Natomiast to właśnie w związku z moim wystąpieniem w tej sprawie w 2009 r. powstała opinia w Kancelarii Senatu, w której Biuro Spraw Senatorskich stwierdza, że parlamentarzysta może łączyć umowy cywilnoprawne z zawodowym wykonywaniem mandatu.

Dwa lata później, kiedy zostałem wybrany wicemarszałkiem Senatu wystąpiłem do Kancelarii Senatu z pytaniem, czy mogę łączyć nowe obowiązki z wykonywaniem zawodu lekarza na podstawie umów cywilnoprawnych i w ramach wolontariatu.

Odpowiedź senackich służb nie pozostawiała wątpliwości: przepisy ustawy o wynagrodzeniu osób zajmujących kierownicze stanowiska państwowe nie nakazują wyboru pomiędzy wynagrodzeniem wicemarszałka a wynagrodzeniem z tytułu lekarskich dyżurów. Nie zabraniają także wicemarszałkowi wykonywania obowiązków lekarza w ramach wolontariatu. Dla pewności poprosiłem również żeby stanowisko w tej sprawie zajęło ministerstwo zdrowia. Wiceminister zdrowia w rządzie PO stwierdził wówczas, że nie ma przepisów zakazujących wicemarszałkowi senatu wykonywania czynności medycznych w ramach umów cywilnoprawnych lub porozumienia o wolontariacie.

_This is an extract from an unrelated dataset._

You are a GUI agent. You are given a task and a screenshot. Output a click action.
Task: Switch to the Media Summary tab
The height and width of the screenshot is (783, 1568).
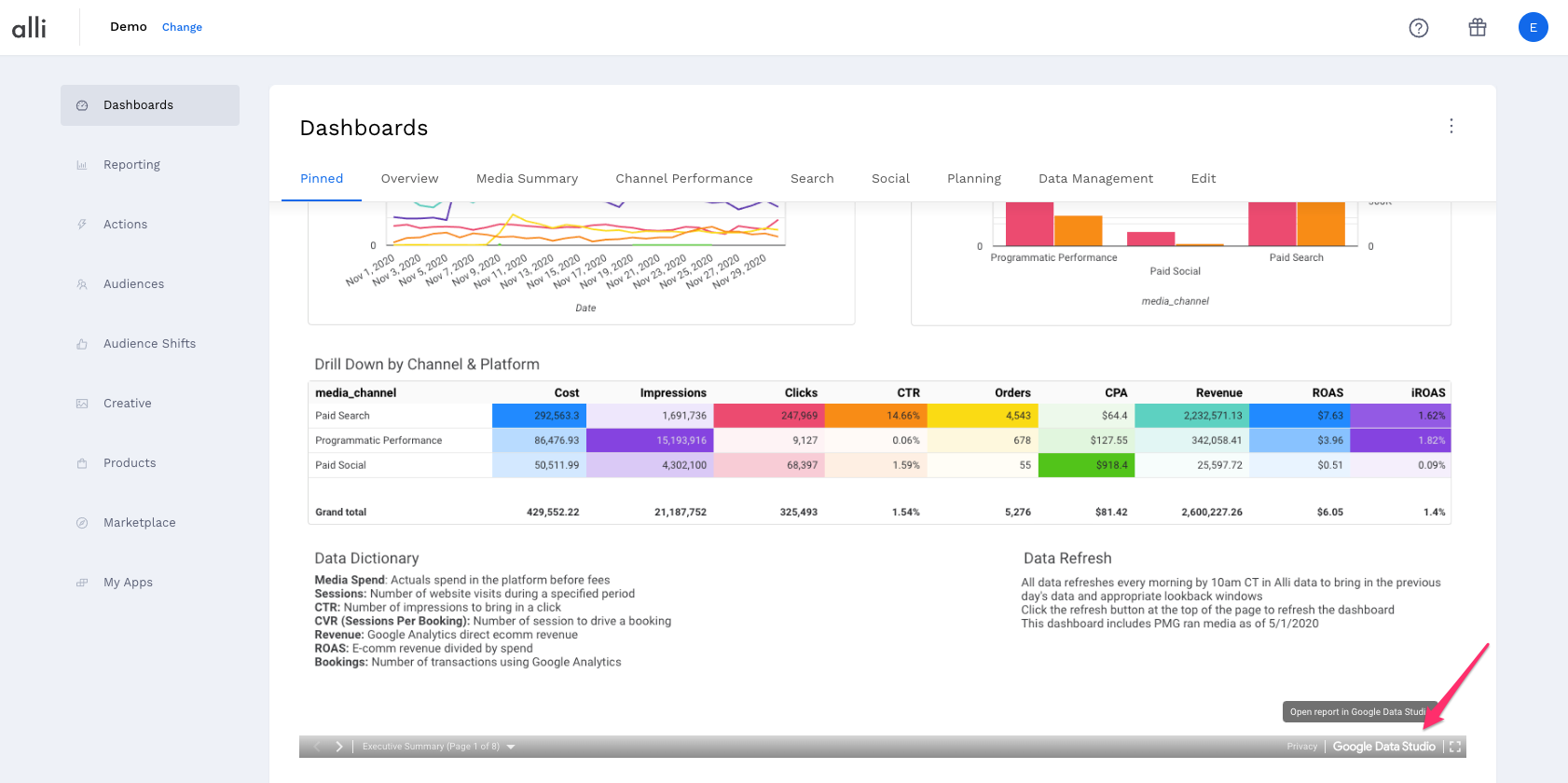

Przywołane opinie, na podstawie których zdecydowałem się pełnić dyżury lekarskie, pełniąc jednocześnie funkcję senatora a później wicemarszałka powstały w czasach, gdy władzę sprawowała koalicja PO-PSL. Są dowodem na to, że w kwestii łączenia senackich obowiązków z pracą w szpitalu dołożyłem należytej staranności i działałem w zgodzie prawem!

Apeluję do polityków opozycji i dziennikarzy o rzetelność. O to, by zapoznali się z pełną treścią tych opinii i przestali rozpowszechniać nieprawdziwe informacje na mój temat.

Od tych polityków, którzy już mnie pomówili, będę domagał się przeprosin w sądzie.

Stanisław Karczewski

Pismo Ministerstwa Zdrowia

Odpowiedź Szefa Kancelarii Senatu na pismo posłów KO

Stanowisko Państwowej Inspekcji Pracy w dotyczące zawierania umowy cywilnoprawnej z własnym pracownikiem przebywającym na urlopie bezpłatnym.

Opinia Kancelarii Senatu w sprawie możliwości powierzenia wicemarszałkowi Senatu RP obowiązków lekarza medycyny w ramach wolontariatu.

Opinia Kancelarii Senatu w sprawie dopuszczalności łączenia funkcji wicemarszałka Senatu RP z wykonywaniem zawodu lekarza (pełnieniem dyżurów lekarskich w szpitalu) na podstawie umów o dzieło.

Opinia Kancelarii Senatu na temat możliwości łączenia wykonywania umowy zlecenia z zawodowym pełnieniem mandatu senatorskiego.

Wyjaśnienie Ministerstwa Zdrowia.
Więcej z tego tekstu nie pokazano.